Arketipleri kısaca, “kolektif bilinçaltımızın yapıtaşları olan evrensel iletişim sembolleri" biçiminde tanımlamak mümkün...
Farkında olmasak da, gündelik hayatla kurduğumuz iletişimin önemli bir bölümünde arketipleri ya da onların "değişime uğramış sembollerini" kullanıyoruz:
Örneğin, bin yıllardır tüm masal ve efsanelerin vazgeçilmez unsuru olan “sihirli değnek”in günümüzdeki karşılığının iPod olduğu iddia edenler hiç de az değil:
Çünkü tek dokunuşla gerçek dünyadan kopup masalsı bir mutluluk dünyasına geçiş yapabilmek, yani kendimize bir "escapist world" yaratabilmek, insanların en eski hayallerinden birisi. Bugün iPod'un düğmesine dokunduğumuz anda, kendimize kalabalık içnde bir özgürlük alanı yaratabiliyoruz (tıpkı televizyonun kumanda aletinin de “tek dokunuşla dünyamızı değiştiren” sihirli değnek olması gibi)...

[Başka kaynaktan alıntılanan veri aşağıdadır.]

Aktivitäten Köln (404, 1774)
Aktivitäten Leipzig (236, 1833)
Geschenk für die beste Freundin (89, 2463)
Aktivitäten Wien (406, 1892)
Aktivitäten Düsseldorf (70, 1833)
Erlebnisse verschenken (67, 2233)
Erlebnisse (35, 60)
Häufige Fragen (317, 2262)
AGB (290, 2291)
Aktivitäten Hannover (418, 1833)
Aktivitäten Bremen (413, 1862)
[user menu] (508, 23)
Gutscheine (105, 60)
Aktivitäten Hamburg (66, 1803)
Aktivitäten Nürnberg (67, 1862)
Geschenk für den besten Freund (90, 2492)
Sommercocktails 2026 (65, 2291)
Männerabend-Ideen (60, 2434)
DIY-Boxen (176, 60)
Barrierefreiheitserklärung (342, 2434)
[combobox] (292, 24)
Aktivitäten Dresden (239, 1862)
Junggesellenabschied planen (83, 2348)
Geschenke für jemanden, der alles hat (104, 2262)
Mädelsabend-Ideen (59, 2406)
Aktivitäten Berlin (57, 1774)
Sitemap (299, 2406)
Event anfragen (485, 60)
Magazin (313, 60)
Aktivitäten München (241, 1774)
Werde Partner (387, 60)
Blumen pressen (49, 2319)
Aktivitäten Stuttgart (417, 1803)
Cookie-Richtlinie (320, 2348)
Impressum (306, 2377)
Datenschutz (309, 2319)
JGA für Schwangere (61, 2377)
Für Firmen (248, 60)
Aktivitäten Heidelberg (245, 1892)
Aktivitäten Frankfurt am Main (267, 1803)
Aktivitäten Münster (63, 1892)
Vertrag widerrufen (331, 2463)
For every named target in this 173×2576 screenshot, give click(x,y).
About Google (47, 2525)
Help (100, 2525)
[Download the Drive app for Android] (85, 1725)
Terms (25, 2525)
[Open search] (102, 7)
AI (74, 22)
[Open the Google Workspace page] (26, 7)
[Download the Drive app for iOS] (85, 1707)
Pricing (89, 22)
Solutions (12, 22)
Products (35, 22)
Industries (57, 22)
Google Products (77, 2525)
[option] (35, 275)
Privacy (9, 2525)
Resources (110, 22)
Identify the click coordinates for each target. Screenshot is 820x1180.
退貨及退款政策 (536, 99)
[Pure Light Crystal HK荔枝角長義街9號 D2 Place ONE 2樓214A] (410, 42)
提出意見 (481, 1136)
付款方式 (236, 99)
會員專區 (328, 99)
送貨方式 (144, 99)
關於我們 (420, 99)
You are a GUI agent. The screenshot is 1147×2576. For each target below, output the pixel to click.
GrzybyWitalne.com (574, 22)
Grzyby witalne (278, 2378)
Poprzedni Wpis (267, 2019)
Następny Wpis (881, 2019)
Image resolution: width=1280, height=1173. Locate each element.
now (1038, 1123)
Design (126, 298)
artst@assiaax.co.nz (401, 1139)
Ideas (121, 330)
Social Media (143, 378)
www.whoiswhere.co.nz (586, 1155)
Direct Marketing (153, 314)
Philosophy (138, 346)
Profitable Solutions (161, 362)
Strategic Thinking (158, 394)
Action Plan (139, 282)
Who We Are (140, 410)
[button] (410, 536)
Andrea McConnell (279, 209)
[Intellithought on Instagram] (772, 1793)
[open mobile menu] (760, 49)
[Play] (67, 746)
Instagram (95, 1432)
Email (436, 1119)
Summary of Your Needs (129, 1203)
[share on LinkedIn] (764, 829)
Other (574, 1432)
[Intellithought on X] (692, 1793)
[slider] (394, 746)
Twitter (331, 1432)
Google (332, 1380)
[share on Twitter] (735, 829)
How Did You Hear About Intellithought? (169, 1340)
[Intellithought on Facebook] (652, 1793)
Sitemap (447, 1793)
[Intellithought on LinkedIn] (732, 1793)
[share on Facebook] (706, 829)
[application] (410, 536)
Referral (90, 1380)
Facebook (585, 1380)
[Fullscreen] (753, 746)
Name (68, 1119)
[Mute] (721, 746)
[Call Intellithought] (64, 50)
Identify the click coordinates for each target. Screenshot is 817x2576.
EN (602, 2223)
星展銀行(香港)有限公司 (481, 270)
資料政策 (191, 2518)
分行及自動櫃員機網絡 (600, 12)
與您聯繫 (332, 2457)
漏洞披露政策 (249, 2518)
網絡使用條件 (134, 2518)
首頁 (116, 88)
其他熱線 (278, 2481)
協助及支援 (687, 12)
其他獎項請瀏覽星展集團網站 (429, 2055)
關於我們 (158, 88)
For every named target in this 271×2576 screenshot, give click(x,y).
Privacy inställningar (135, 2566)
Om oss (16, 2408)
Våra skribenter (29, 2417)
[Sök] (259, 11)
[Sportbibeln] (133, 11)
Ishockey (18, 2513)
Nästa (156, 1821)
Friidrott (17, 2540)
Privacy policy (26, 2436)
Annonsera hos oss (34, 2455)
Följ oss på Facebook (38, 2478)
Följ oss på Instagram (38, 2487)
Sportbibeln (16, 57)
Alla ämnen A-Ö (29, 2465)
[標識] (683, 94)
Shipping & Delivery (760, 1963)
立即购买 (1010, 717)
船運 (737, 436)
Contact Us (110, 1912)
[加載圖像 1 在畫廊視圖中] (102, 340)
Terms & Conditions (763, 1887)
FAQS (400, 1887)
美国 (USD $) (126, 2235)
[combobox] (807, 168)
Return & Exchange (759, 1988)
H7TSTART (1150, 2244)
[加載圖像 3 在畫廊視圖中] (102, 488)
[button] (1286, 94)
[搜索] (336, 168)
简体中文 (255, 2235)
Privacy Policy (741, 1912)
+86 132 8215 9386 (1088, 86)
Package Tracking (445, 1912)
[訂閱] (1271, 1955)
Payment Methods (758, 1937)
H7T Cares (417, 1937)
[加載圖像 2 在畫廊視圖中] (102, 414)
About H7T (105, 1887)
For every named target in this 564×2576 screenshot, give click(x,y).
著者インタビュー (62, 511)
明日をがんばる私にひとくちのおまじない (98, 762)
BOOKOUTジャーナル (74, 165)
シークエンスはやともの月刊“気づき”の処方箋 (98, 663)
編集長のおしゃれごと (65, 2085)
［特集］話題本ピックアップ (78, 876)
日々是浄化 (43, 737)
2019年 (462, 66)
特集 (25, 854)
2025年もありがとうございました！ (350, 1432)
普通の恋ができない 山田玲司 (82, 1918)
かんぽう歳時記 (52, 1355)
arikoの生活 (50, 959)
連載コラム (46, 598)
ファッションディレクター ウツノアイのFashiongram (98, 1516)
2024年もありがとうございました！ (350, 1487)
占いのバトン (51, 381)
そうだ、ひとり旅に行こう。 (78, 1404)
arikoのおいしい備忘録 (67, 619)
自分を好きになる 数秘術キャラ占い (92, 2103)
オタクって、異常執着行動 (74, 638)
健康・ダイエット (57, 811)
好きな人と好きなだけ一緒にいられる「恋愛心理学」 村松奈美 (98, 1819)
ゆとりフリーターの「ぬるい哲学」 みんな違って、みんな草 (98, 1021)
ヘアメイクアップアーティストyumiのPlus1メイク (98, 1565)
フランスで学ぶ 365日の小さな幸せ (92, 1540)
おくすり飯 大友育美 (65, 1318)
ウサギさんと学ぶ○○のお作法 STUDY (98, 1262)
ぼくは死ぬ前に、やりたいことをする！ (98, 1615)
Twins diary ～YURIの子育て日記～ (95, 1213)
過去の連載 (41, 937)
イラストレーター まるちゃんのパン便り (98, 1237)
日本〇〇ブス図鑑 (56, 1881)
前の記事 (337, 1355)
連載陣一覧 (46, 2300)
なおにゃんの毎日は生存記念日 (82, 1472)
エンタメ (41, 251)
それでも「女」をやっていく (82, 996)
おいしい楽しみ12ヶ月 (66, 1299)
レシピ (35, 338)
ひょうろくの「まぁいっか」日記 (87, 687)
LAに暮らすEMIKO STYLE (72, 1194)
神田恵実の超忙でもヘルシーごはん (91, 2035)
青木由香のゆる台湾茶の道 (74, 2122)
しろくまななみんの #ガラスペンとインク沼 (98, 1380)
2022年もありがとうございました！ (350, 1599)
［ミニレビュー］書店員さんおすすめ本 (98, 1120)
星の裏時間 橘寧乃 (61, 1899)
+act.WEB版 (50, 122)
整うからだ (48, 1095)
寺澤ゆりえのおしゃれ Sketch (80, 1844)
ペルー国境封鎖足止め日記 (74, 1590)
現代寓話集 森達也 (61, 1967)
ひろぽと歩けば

Jung, içinde yaşadığımız kültür, zaman ya da coğrafyadan bağımsız olarak, her bireyin mutlaka bir şekilde paylaştığı bir “kolektif bilinçaltı” bulunduğunu iddia ediyordu.
Dinlediğimiz / anlattığımız hikayeler, farkına vardığımız her türlü mesaj, düşlerimiz ve inançlarımız hepsi bir araya gelerek, zihnimizin derinliklerinde bir yerde "ortak paydalar, ortak kavramlar" oluşturacak biçimde birikiyordu... Örneğin, "masum ve cahil genç kız – bilgisini kötü niyetli kullanan cadı", "iyilik uğruna suç işleyen kahraman – dostunu satan hain", "kuralları koyan kral – onu eğlendiren soytarı" gibi arketiplere, yani kim olursak olalım gündelik davranış ve ilişki modellerimize bir biçimde yansıyan evrensel karakter kalıplarına ve iletişim sembollerine ulaşıyordu.
Bugün modern pazarlama iletişimde arketiplerin önemi de, tüketicileri davranış modellerine ve markalarla kurdukları ilişki türlerine göre gruplarken, herkesin kolayca anlayacabileceği ortak kişilik özellikleri ve ortak değer yargılarını sembolize eden evrensel karakterler olarak kullanılmalarına dayanıyor.
Tabii ki tüm matematiksel / kantitatif verileri bir kenara iterek, yalnızca arketipler yoluyla tüketici davranışlarının tamamını açıklamaktan bahsetmiyorum... :)
Tüketicilerin satın alma kararlarının hangi mekanizmalara dayandığını anlamaya çalışırken, arketipleri yalnızca ikincil seviyede analiz desteği sağlayan yardımcı bir araç olarak kullanmakta fayda var... :)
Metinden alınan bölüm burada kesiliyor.